高橋克彦の奥州三部作、『天を衝く』読み終わりました。
最初、泰衡さんと九郎さんがものすごいおいしいと聞いて『炎立つ』を読み始めたら面白くて読みふけって、腐女子的にも萌えはあったのですけども(待て)それよりも奥州藤原家の始祖から四代泰衡で終わるまでの、彼らの抱き続けた誇りみたいなものに圧倒されて読み終わった後しばらく呆然としてたりしたんですけども。

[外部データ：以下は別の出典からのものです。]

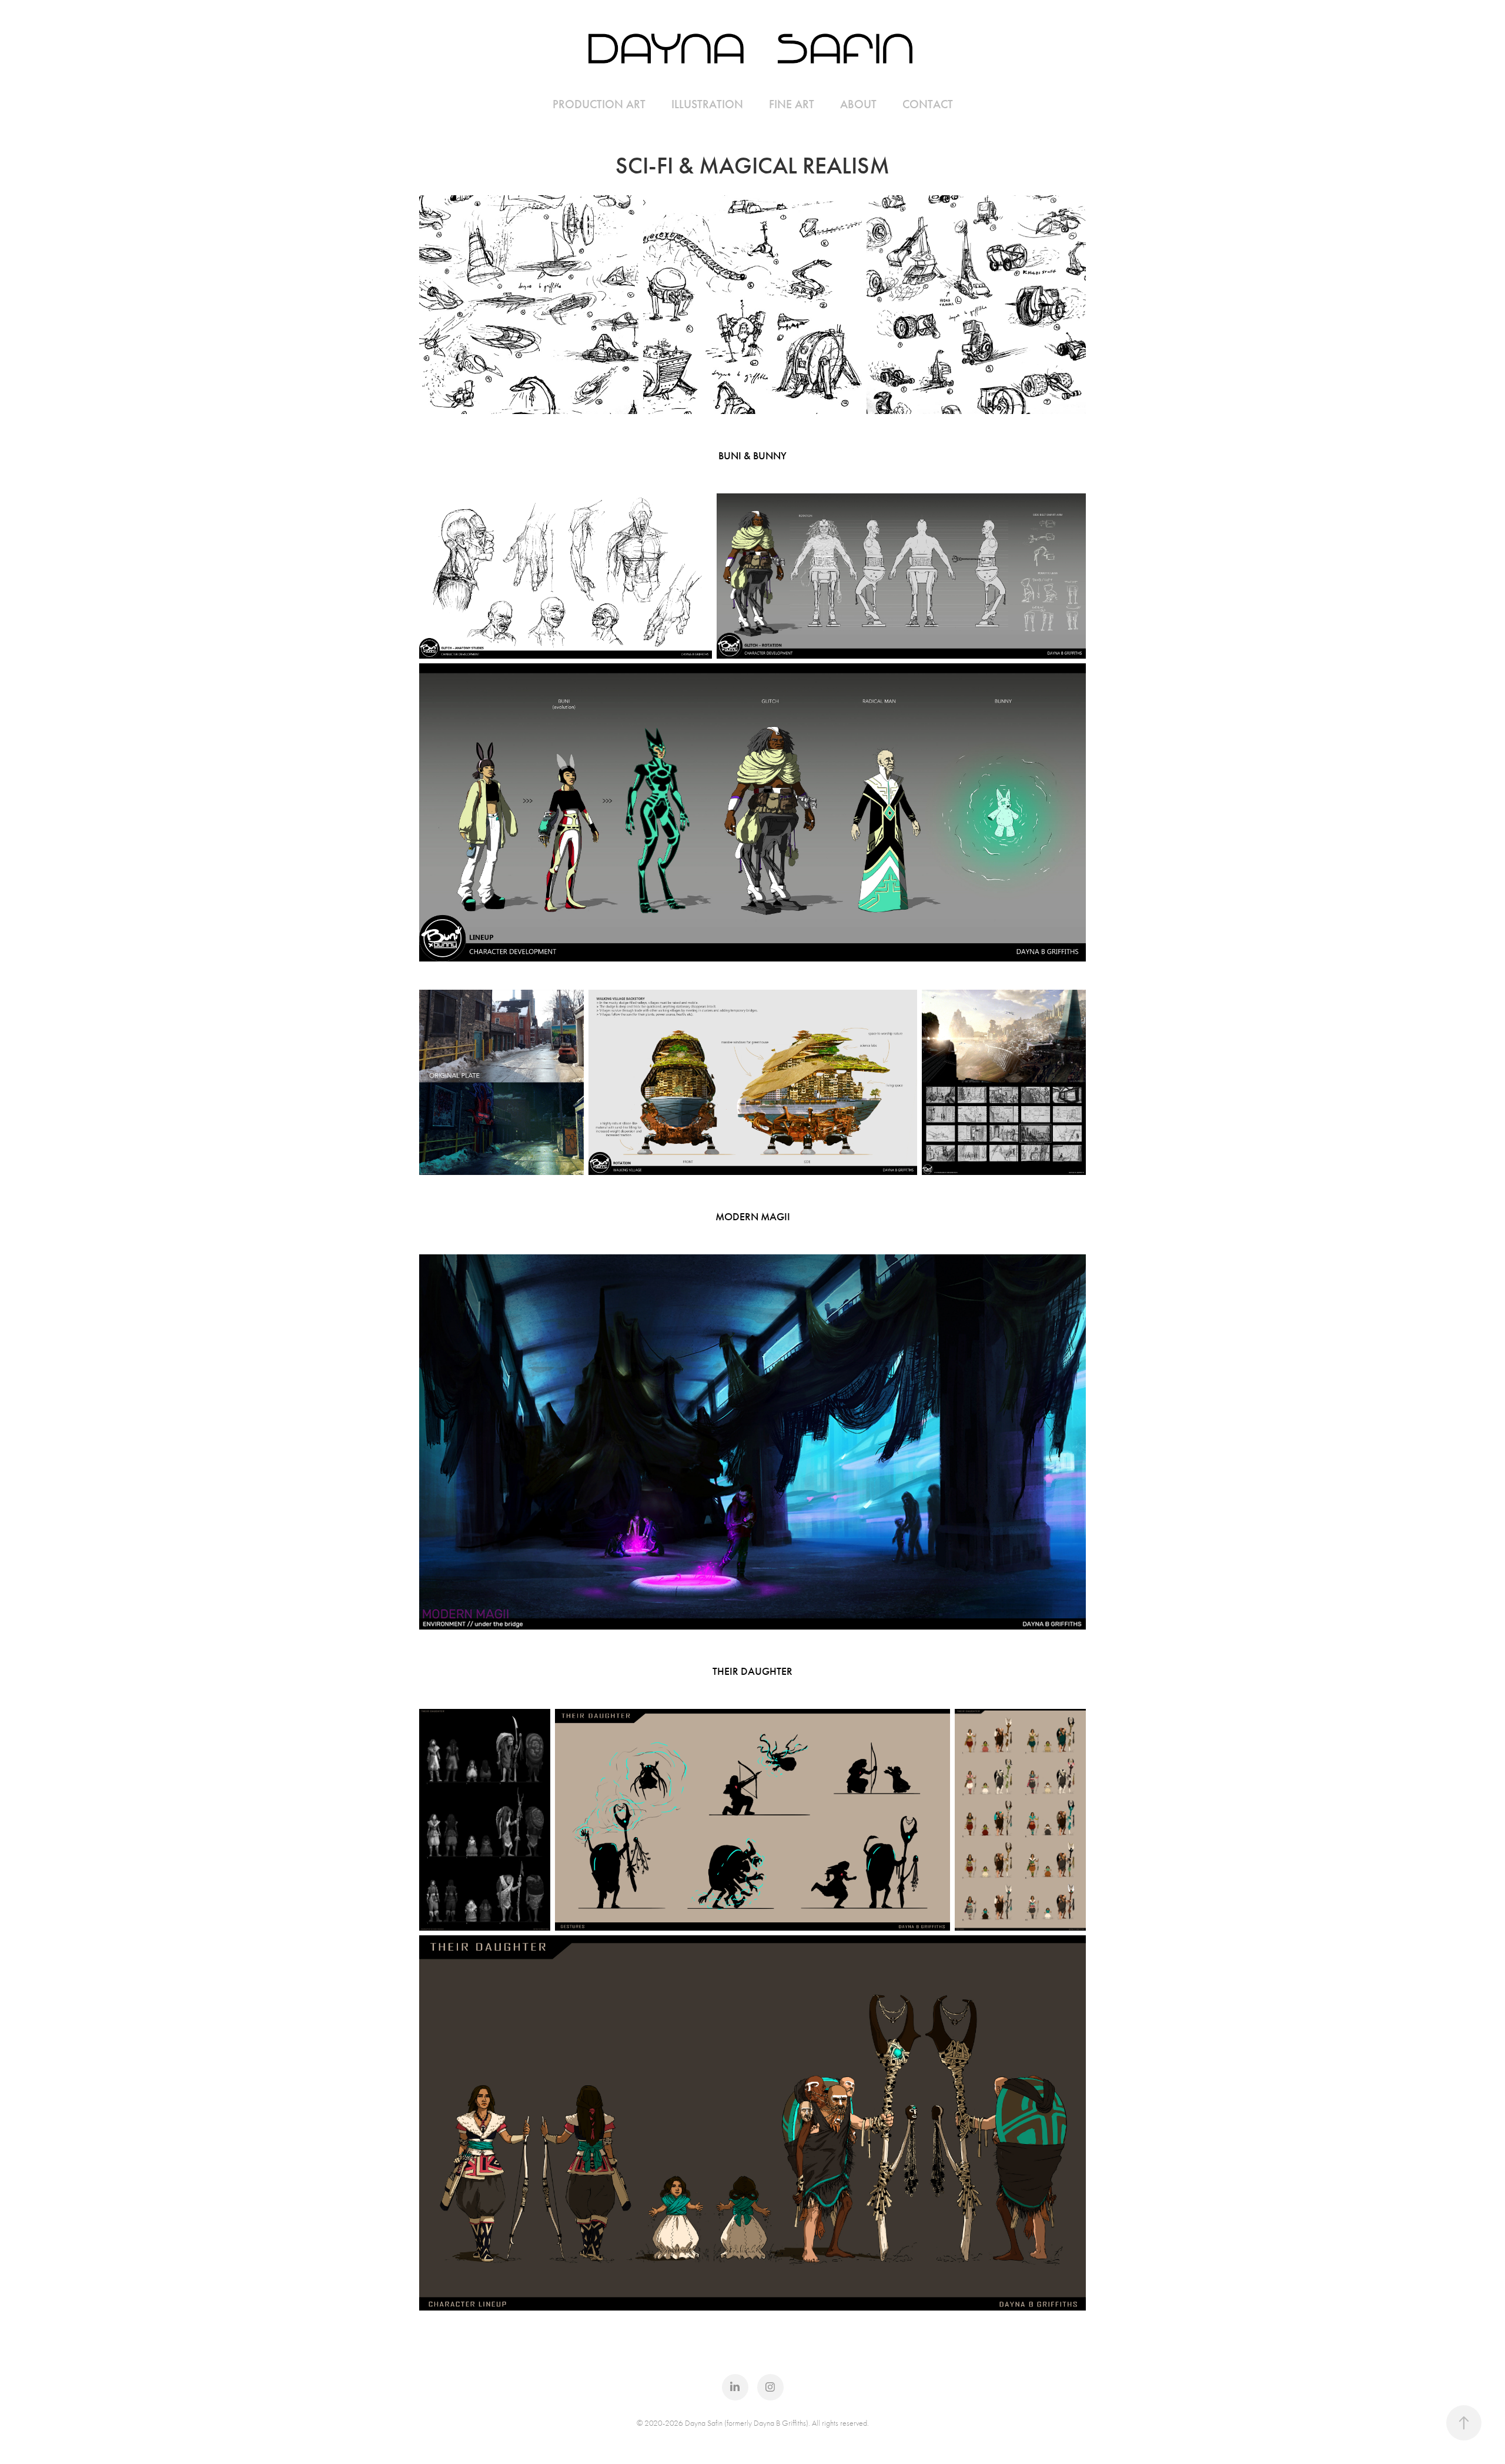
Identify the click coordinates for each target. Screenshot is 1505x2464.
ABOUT (858, 104)
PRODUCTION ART (599, 104)
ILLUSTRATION (707, 104)
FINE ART (791, 104)
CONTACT (927, 104)
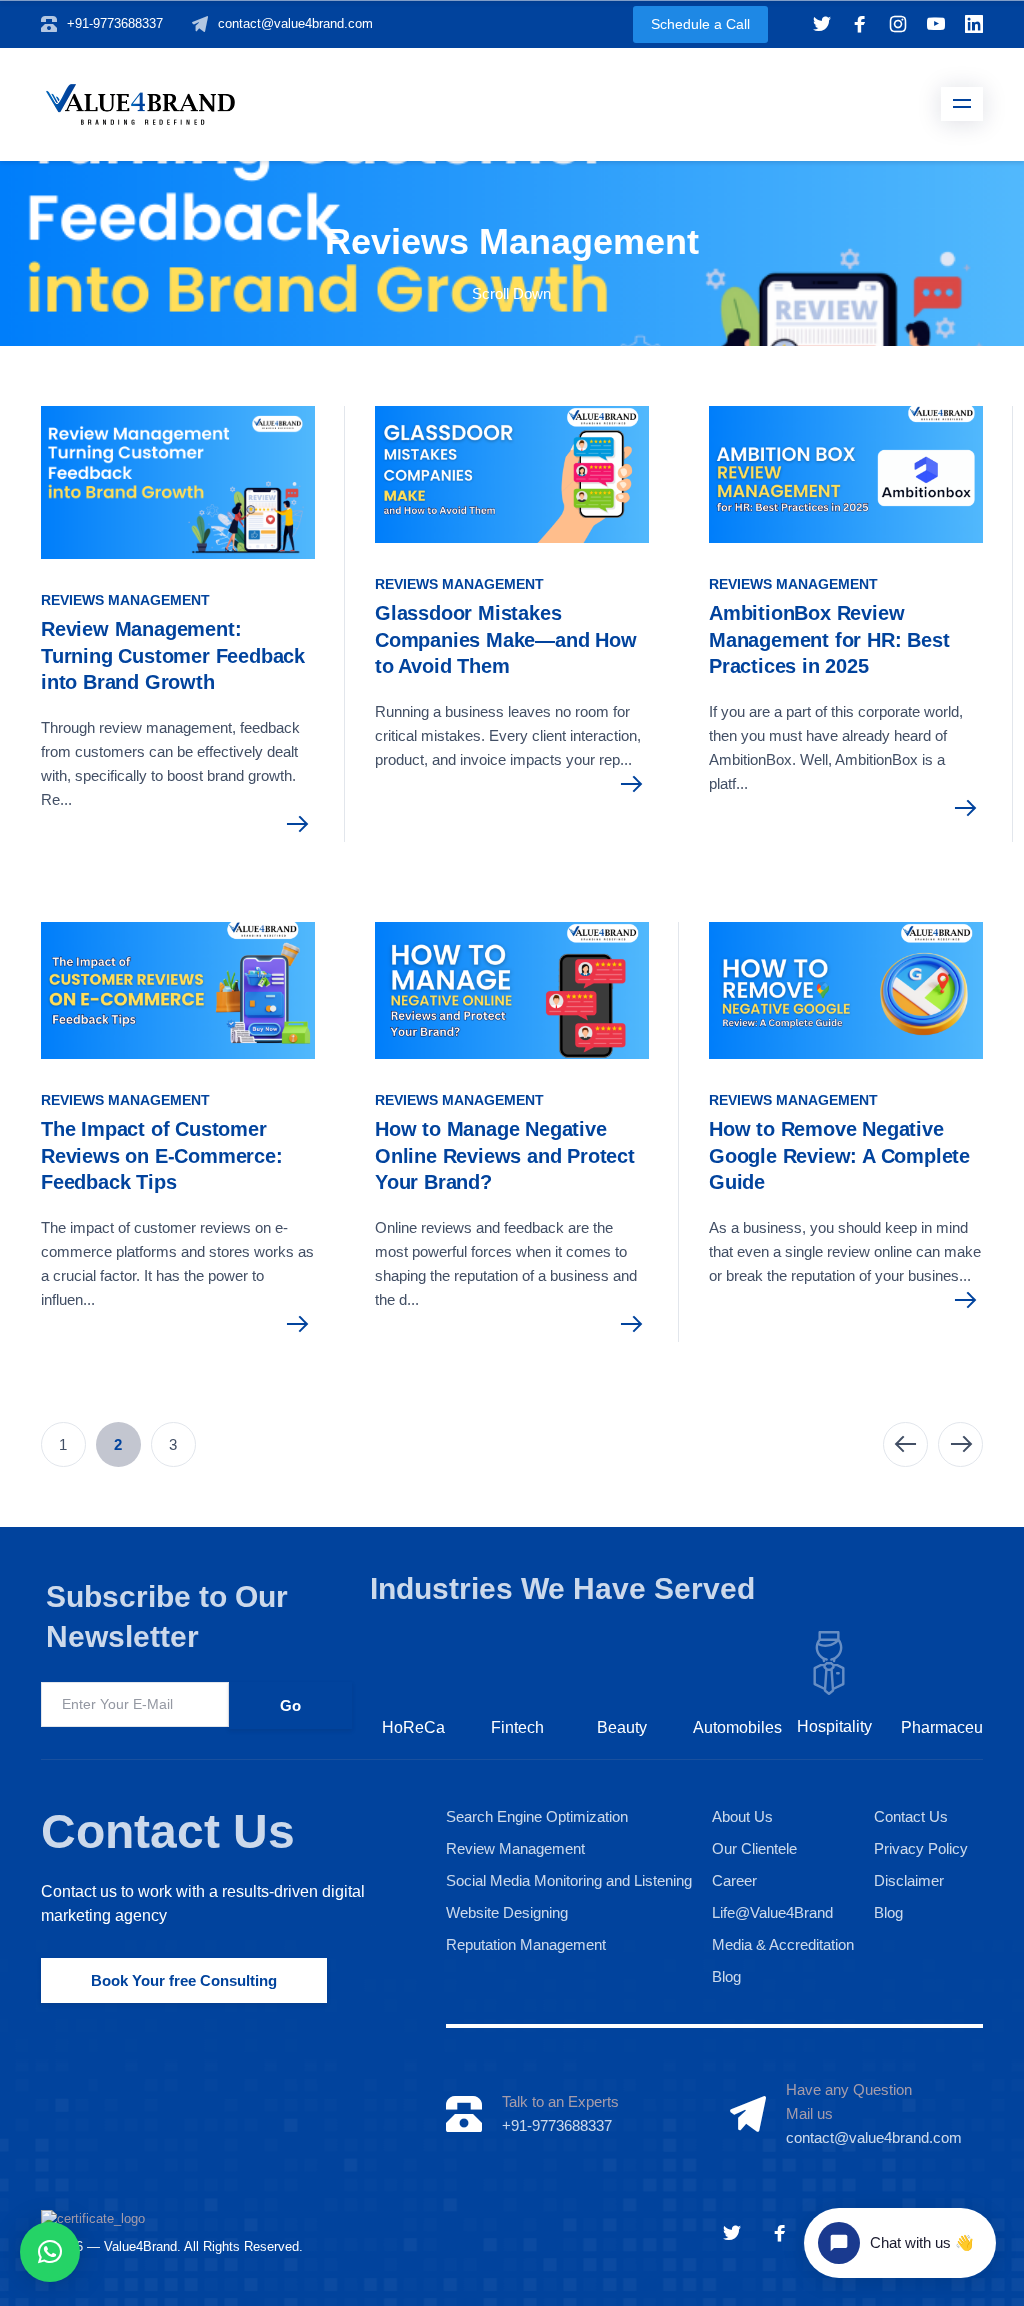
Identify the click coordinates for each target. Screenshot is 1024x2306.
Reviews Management (125, 600)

その後、奥州三部作と言う形で他にも、その前とその後の奥州が書かれていると知ったので、『火怨』と『天を衝く』を買って読んでて。
ああ、奥州好きだ…。
アテルイも経清も泰衡さんも政実も、かっこいいんですよ…あれは男も惚れると思う、ってか作中では実際男が惚れている(笑) 敵側も魅力的。田村麻呂にしろ源氏にしろ、相手のことは認めた上で尊敬しつつ、全力で対等に戦ってくるので…あ。でも、『天を〜』だけは敵が魅力的じゃなかったなー、信直と信愛と、豊臣勢の皆様! まあ、南部宗家には南部宗家の正義があったんだろう、って思うのですけど、でも政実と九戸党が鮮やか過ぎて、南部のしてることはただの保身にしか見えないんだよなあ、やっぱり。 基本的に歴史は勝者のものなので、どんな思惑があったにしろ、負けた時点でそれは悪になってしまうことが多くて、表には出てこなくなってしまうのだけど。 実はこういう人もいたんだよ、こんな風に生きたんだよ、って知れるのは面白い。 だから歴史好き。
貫き通すべきものが見えている人は、強いよね。
だから私、あんまり刀の銘がどうとかとか宝石の構成がどうとかとか、無機物には興味ないんですよね。 博物館に行ってそういうのを見るのは好きだし、見れば綺麗だなあとかすごいなあとは思うけど。 でも私には、ものはもの以上ではないので、その刀なり宝石自体には心躍らない。 私が好きなのは、その後ろに見える人の姿。誰が作って誰が使っていたのか、どういう経路でその人の持ち物になったのか、ものを通して見える、人の生きた証。 その刀なり宝石なりが覚えている、彼らにまつわる人間ドラマが、好き。
なので、人間ドラマを見に、11日から名古屋市の博物館で公開になる『トプカプ宮殿の秘宝展』に行こうと思いますvv
さて、次は何を読もうかな…。 そういえば、『終戦のローレライ』コミック版、最終巻が売ってない…また熱帯雨林か…。